Australia Seeks New National Ideal in Education
AUSTRALIA is famed for its bronzed surfers. Now the nation's leaders want the world to identify the country for its intelligence. Afraid that the country will be left behind as other nations make strides in economic competitiveness, Australia's leaders are banking the nation's future on education.
The push dates back two years ago when then-Prime Minister Bob Hawke called on Australians to become the "clever country" in contrast to its past reliance on the export of its natural resources. Today, there is some evidence the country is beginning to heed that call.
Young Australians are staying in high school longer. Seventy percent graduate, compared to 30 percent a few years ago. Five years ago, there were 80,000 university graduates; now there are 120,000. One million people are enrolled in vocational and technical schools, up from 780,000 a decade ago. And employers are emphasizing retraining and new-skills training.
At the same time, Australian business is exporting proportionally more manufactured goods and fewer commodities. Computer, steel, and automobile exports are becoming as important as wheat and wool.
This shift is critical to the country's morale. "Our economic history up until the 1980s was very much a derivative history - not much of it was shaped by our own imagination or zeal," said John Dawkins, now treasurer, in a 1990 speech. "We simply responded to what the world wanted from us and mostly the world wanted our food, our fibers, our fuel, and our raw materials."
In 1964 Donald Horne, now chancellor at the University of Canberra, coined a phrase, calling Australia "the lucky country," reflecting the nation's vast natural resources. In an interview Mr. Horne says, "There are enormous changes since I wrote the book."
Australia, for example, is no longer a white country. "We're now a lot more tolerant," Horne says. Immigration has been liberalized to allow in hundreds of thousands of Asians. And as in America, young Asian immigrants have gained a reputation for success in school and have given Anglo-Australians a competitive spur.
National leaders admit they need to find ways to improve the quality of education for the aboriginal people. The number of aborigines graduating from high school is well below the national average. Additional money has been budgeted for aboriginal communities.
Despite the changes, the country's leaders admit there is much left to do. Education Minister Kim Beazley says the next education goal is to get 90 percent of the population to complete the last year of high school. If this happens, the universities will have to be expanded.

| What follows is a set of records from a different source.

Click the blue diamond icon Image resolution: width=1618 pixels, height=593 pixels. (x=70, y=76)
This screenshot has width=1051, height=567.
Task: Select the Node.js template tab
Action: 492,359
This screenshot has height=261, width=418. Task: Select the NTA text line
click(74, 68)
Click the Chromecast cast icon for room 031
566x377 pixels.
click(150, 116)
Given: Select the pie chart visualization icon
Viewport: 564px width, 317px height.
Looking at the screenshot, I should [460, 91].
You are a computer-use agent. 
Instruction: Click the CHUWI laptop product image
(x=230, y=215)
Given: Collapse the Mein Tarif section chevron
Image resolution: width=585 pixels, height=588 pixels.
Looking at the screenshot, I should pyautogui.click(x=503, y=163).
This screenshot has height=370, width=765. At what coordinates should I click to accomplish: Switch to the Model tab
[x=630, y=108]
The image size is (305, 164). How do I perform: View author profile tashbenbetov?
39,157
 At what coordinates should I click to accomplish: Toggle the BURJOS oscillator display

"Currently two times as many contemplate a career path through a university than can actually be sustained," Mr. Beazley told the Monitor in a New York interview.
"It might mean a radical redesigning of the universities," adds Mr. Anderson. Universities now are geared for the intellectual elite. Anderson says it might mean that more students are pushed into vocational or technical education.
Beazley agrees: "I think we need to make vocational education more attractive and worthwhile." Over the next three years, the government plans to add an extra 130,000 places for technical and further education.
Changes will have to continue in the workplace as well. "What's missing in Australia ... is the stream of constant innovation - including science and technology" interacting with industry, says John Stocker, chief executive officer of the Commonwealth Science and Industrial Research Organization.
Mr. Dawkins says the country also needs to admire intellectual endeavor as much as sporting prowess. To truly become the clever country, he says, "The super heroes of the 1990s must be found in laboratories and the experimental stations as much as on the football field or in the swimming pool."